The Chief Executive Officer (CEO) of the company, Austin Avuru said that gas commercialisation strategy is a key revenue driver for the company,
“We see the commercialisation and monetisation of Nigeria’s natural gas resource as an attractive long-term opportunity as we seek to go beyond our domestic supply obligations by selling to commercial ventures in Nigeria, such as power generation plants. Pursuant to the Nigerian Gas Master Plan 2008, Nigeria is currently undergoing significant changes in the domestic gas pricing environment which has resulted in increased gas demand and improving pricing dynamics,” he said.
Speaking at the post-Annual General Meeting, he said that the company concluded a 10 day tie-in on its Oben plant to enable the company have a single homogenous plant consisting two by 45 Million Standard Cubic Feet of Gas Per Day (MMSCF/D) WAGP specification gas post-commissioning, from the Oben node.
Mr. Avuru disclosed that the facility expansion and upgrade will bring the company’s overall daily gas production capacity to slightly over 300 mmscf/d.
“We have materially grown our reserves base, delivered full year average daily production in line with guidiance and exceeded peak rate objectives. Expansion plans for our gas business gathered pace and the new Oben gas processing plant will allow us to increase supply to the domestic market,” he added.
Corroborating, the Chairman of Seplat also harped on the company’s gas commercialisation policy. According to him, “We have made successful efforts in our gas development strategy by the expansion of our gas processing facility in Oben. This is against the back drop of the Nigerian gas to power transformation agenda which has occasioned increasing gas demand at good prices in the domestic market. Seplat will take advantage of this to boost revenue from gas in 2015 and in the coming years.”

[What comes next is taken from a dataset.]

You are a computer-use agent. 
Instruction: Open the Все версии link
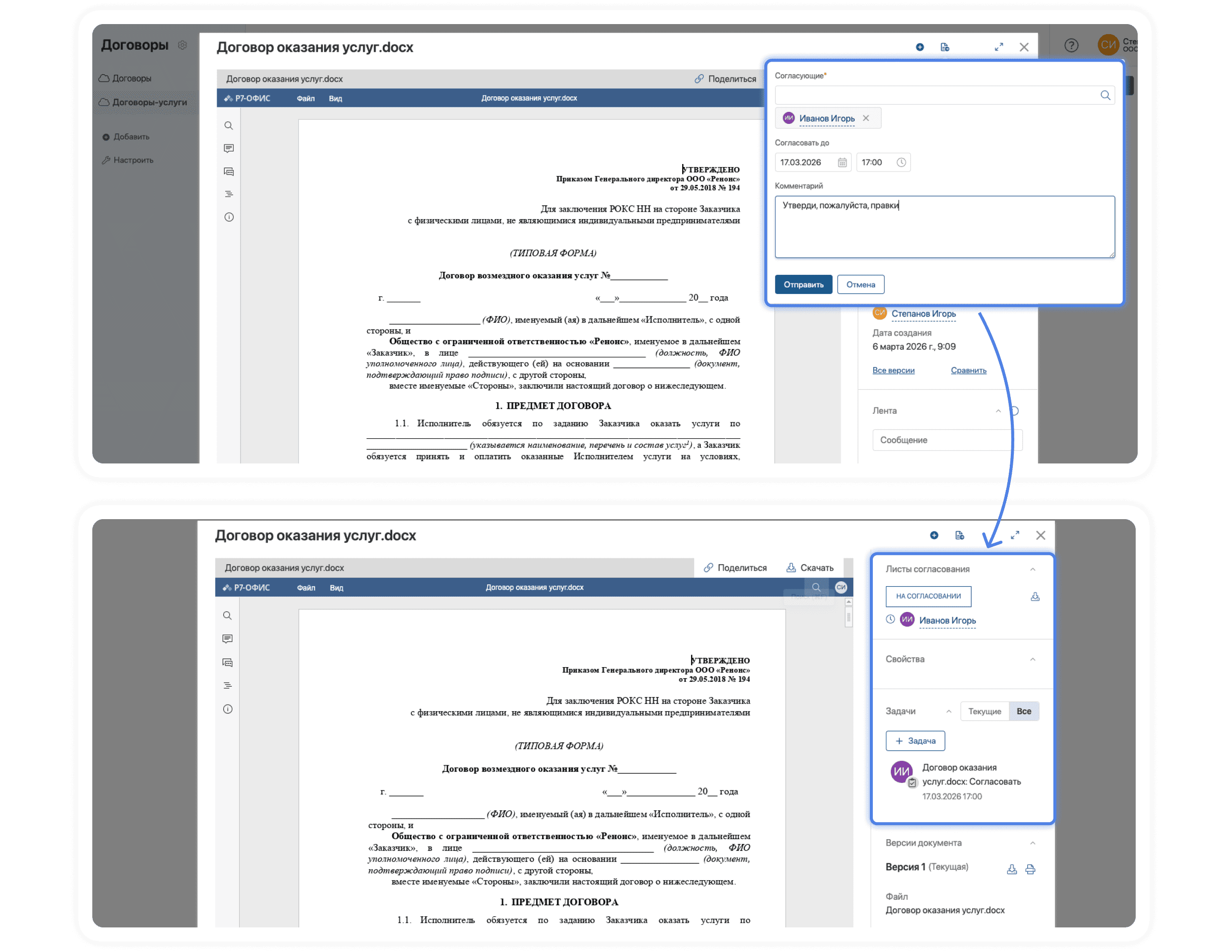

He also said that despite reaching record levels of peak oil production on Oil Mining Licence (OMLs) 4, 38 and 41 in December 2014 of over 76,000 bopd, revenue declined from US$880 million in 2013 to US$775 million in 2014 showing a decrease of 12 per cent.
Orjiako added that the decrease is due to significant outages on the Trans-Forcados System as well as the impact of the reduction of the global oil price in the second half of 2014.
The company proposed a dividend of $0.15 per share for 2014, up from $0.10 in 2013.